══ SOURCE RECORDS

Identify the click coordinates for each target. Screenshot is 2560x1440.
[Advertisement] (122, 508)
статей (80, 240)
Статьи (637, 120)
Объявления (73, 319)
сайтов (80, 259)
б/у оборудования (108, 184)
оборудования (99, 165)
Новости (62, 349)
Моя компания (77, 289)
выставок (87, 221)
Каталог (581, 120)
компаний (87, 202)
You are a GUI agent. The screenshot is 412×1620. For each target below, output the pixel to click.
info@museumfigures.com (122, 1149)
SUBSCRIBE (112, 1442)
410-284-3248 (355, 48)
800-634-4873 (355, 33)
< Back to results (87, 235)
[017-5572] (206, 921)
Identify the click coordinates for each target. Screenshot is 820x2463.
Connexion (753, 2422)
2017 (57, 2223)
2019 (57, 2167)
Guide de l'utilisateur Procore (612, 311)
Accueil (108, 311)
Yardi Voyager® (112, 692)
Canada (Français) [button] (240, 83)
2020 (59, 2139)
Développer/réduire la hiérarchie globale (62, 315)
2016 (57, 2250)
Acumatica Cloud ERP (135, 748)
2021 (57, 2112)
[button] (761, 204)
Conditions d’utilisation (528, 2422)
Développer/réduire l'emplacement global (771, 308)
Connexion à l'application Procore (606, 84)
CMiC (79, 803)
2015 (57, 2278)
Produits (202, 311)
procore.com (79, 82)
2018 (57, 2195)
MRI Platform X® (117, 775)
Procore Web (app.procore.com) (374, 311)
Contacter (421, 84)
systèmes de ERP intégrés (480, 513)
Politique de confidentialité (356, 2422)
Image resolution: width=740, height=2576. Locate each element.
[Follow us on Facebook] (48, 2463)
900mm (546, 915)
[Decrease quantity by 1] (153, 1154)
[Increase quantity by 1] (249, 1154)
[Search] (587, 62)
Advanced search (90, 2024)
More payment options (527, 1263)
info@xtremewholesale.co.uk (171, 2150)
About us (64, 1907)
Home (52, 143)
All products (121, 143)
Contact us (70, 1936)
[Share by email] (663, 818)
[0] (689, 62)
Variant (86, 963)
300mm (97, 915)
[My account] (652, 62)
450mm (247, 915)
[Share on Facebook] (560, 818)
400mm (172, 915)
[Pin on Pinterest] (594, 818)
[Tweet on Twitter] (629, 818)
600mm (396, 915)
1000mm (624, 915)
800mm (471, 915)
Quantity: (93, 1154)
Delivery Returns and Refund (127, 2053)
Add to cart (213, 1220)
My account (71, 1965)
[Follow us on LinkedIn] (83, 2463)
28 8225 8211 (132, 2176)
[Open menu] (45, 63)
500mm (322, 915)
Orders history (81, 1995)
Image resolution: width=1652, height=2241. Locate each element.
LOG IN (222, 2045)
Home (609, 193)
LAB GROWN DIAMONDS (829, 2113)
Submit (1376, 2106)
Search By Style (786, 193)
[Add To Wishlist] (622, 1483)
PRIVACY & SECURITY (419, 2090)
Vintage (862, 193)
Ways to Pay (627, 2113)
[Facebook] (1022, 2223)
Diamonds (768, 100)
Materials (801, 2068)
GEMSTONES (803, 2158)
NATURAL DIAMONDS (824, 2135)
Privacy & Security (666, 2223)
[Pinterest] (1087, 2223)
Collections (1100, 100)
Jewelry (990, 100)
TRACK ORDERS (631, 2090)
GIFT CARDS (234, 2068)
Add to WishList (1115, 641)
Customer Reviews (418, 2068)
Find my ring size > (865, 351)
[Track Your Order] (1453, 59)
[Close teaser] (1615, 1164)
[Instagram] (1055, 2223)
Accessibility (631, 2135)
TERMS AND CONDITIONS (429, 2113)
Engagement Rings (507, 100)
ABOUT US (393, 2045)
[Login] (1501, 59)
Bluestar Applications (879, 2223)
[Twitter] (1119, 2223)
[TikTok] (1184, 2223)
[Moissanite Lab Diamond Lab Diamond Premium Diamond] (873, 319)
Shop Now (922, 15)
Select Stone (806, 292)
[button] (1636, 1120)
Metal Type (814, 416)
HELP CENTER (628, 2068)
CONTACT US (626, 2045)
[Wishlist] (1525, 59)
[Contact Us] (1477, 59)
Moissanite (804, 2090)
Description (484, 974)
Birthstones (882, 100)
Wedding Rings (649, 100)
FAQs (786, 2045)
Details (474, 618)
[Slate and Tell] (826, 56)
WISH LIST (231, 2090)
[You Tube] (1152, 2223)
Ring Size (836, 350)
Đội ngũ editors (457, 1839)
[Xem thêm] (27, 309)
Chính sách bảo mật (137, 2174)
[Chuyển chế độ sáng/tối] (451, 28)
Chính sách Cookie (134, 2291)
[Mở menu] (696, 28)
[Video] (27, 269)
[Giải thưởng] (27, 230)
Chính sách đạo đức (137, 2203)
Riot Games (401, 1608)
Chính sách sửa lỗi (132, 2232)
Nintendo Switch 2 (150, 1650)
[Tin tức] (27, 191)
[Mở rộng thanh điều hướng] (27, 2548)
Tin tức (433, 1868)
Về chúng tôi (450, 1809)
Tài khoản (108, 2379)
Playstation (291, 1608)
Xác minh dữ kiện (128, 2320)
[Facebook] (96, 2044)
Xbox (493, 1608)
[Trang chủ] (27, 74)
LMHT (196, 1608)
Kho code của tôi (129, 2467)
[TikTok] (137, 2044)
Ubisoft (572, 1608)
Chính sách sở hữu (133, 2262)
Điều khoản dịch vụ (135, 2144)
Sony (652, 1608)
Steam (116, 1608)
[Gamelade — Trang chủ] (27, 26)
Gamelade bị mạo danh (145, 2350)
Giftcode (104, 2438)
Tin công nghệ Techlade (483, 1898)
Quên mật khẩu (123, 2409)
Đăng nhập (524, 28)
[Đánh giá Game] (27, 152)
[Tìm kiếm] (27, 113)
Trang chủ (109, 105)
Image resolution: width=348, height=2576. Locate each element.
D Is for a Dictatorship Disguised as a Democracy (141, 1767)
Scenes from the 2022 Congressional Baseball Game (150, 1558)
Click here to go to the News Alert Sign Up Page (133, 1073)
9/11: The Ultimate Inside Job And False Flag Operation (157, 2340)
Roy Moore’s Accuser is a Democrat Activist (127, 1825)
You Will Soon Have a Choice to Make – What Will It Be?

════

● WORK TO BE COMPLETED: A complete and exact repetition of the entries is required.

● PROBLEM SOLUTION:
Identify the click coordinates for each target. Screenshot is 2560x1440.
[Advertisement] (122, 508)
статей (80, 240)
Статьи (637, 120)
Объявления (73, 319)
сайтов (80, 259)
б/у оборудования (108, 184)
оборудования (99, 165)
Новости (62, 349)
Моя компания (77, 289)
выставок (87, 221)
Каталог (581, 120)
компаний (87, 202)
You are a GUI agent. The screenshot is 412×1620. For each target below, output the pixel to click.
info@museumfigures.com (122, 1149)
SUBSCRIBE (112, 1442)
410-284-3248 (355, 48)
800-634-4873 (355, 33)
< Back to results (87, 235)
[017-5572] (206, 921)
Identify the click coordinates for each target. Screenshot is 820x2463.
Connexion (753, 2422)
2017 (57, 2223)
2019 (57, 2167)
Guide de l'utilisateur Procore (612, 311)
Accueil (108, 311)
Yardi Voyager® (112, 692)
Canada (Français) [button] (240, 83)
2020 (59, 2139)
Développer/réduire la hiérarchie globale (62, 315)
2016 (57, 2250)
Acumatica Cloud ERP (135, 748)
2021 (57, 2112)
[button] (761, 204)
Conditions d’utilisation (528, 2422)
Développer/réduire l'emplacement global (771, 308)
Connexion à l'application Procore (606, 84)
CMiC (79, 803)
2015 (57, 2278)
Produits (202, 311)
procore.com (79, 82)
2018 (57, 2195)
MRI Platform X® (117, 775)
Procore Web (app.procore.com) (374, 311)
Contacter (421, 84)
systèmes de ERP intégrés (480, 513)
Politique de confidentialité (356, 2422)
Image resolution: width=740, height=2576. Locate each element.
[Follow us on Facebook] (48, 2463)
900mm (546, 915)
[Decrease quantity by 1] (153, 1154)
[Increase quantity by 1] (249, 1154)
[Search] (587, 62)
Advanced search (90, 2024)
More payment options (527, 1263)
info@xtremewholesale.co.uk (171, 2150)
About us (64, 1907)
Home (52, 143)
All products (121, 143)
Contact us (70, 1936)
[Share by email] (663, 818)
[0] (689, 62)
Variant (86, 963)
300mm (97, 915)
[My account] (652, 62)
450mm (247, 915)
[Share on Facebook] (560, 818)
400mm (172, 915)
[Pin on Pinterest] (594, 818)
[Tweet on Twitter] (629, 818)
600mm (396, 915)
1000mm (624, 915)
800mm (471, 915)
Quantity: (93, 1154)
Delivery Returns and Refund (127, 2053)
Add to cart (213, 1220)
My account (71, 1965)
[Follow us on LinkedIn] (83, 2463)
28 8225 8211 (132, 2176)
[Open menu] (45, 63)
500mm (322, 915)
Orders history (81, 1995)
Image resolution: width=1652, height=2241. Locate each element.
LOG IN (222, 2045)
Home (609, 193)
LAB GROWN DIAMONDS (829, 2113)
Submit (1376, 2106)
Search By Style (786, 193)
[Add To Wishlist] (622, 1483)
PRIVACY & SECURITY (419, 2090)
Vintage (862, 193)
Ways to Pay (627, 2113)
[Facebook] (1022, 2223)
Diamonds (768, 100)
Materials (801, 2068)
GEMSTONES (803, 2158)
NATURAL DIAMONDS (824, 2135)
Privacy & Security (666, 2223)
[Pinterest] (1087, 2223)
Collections (1100, 100)
Jewelry (990, 100)
TRACK ORDERS (631, 2090)
GIFT CARDS (234, 2068)
Add to WishList (1115, 641)
Customer Reviews (418, 2068)
Find my ring size > (865, 351)
[Track Your Order] (1453, 59)
[Close teaser] (1615, 1164)
[Instagram] (1055, 2223)
Accessibility (631, 2135)
TERMS AND CONDITIONS (429, 2113)
Engagement Rings (507, 100)
ABOUT US (393, 2045)
[Login] (1501, 59)
Bluestar Applications (879, 2223)
[Twitter] (1119, 2223)
[TikTok] (1184, 2223)
[Moissanite Lab Diamond Lab Diamond Premium Diamond] (873, 319)
Shop Now (922, 15)
Select Stone (806, 292)
[button] (1636, 1120)
Metal Type (814, 416)
HELP CENTER (628, 2068)
CONTACT US (626, 2045)
[Wishlist] (1525, 59)
[Contact Us] (1477, 59)
Moissanite (804, 2090)
Description (484, 974)
Birthstones (882, 100)
Wedding Rings (649, 100)
FAQs (786, 2045)
Details (474, 618)
[Slate and Tell] (826, 56)
WISH LIST (231, 2090)
[You Tube] (1152, 2223)
Ring Size (836, 350)
Đội ngũ editors (457, 1839)
[Xem thêm] (27, 309)
Chính sách bảo mật (137, 2174)
[Chuyển chế độ sáng/tối] (451, 28)
Chính sách Cookie (134, 2291)
[Mở menu] (696, 28)
[Video] (27, 269)
[Giải thưởng] (27, 230)
Chính sách đạo đức (137, 2203)
Riot Games (401, 1608)
Chính sách sửa lỗi (132, 2232)
Nintendo Switch 2 (150, 1650)
[Tin tức] (27, 191)
[Mở rộng thanh điều hướng] (27, 2548)
Tin tức (433, 1868)
Về chúng tôi (450, 1809)
Tài khoản (108, 2379)
Playstation (291, 1608)
Xác minh dữ kiện (128, 2320)
[Facebook] (96, 2044)
Xbox (493, 1608)
[Trang chủ] (27, 74)
LMHT (196, 1608)
Kho code của tôi (129, 2467)
[TikTok] (137, 2044)
Ubisoft (572, 1608)
Chính sách sở hữu (133, 2262)
Điều khoản dịch vụ (135, 2144)
Sony (652, 1608)
Steam (116, 1608)
[Gamelade — Trang chủ] (27, 26)
Gamelade bị mạo danh (145, 2350)
Giftcode (104, 2438)
Tin công nghệ Techlade (483, 1898)
Quên mật khẩu (123, 2409)
Đăng nhập (524, 28)
[Đánh giá Game] (27, 152)
[Tìm kiếm] (27, 113)
Trang chủ (109, 105)
Image resolution: width=348, height=2576. Locate each element.
D Is for a Dictatorship Disguised as a Democracy (141, 1767)
Scenes from the 2022 Congressional Baseball Game (150, 1558)
Click here to go to the News Alert Sign Up Page (133, 1073)
9/11: The Ultimate Inside Job And False Flag Operation (157, 2340)
Roy Moore’s Accuser is a Democrat Activist (127, 1825)
You Will Soon Have a Choice to Make – What Will It Be?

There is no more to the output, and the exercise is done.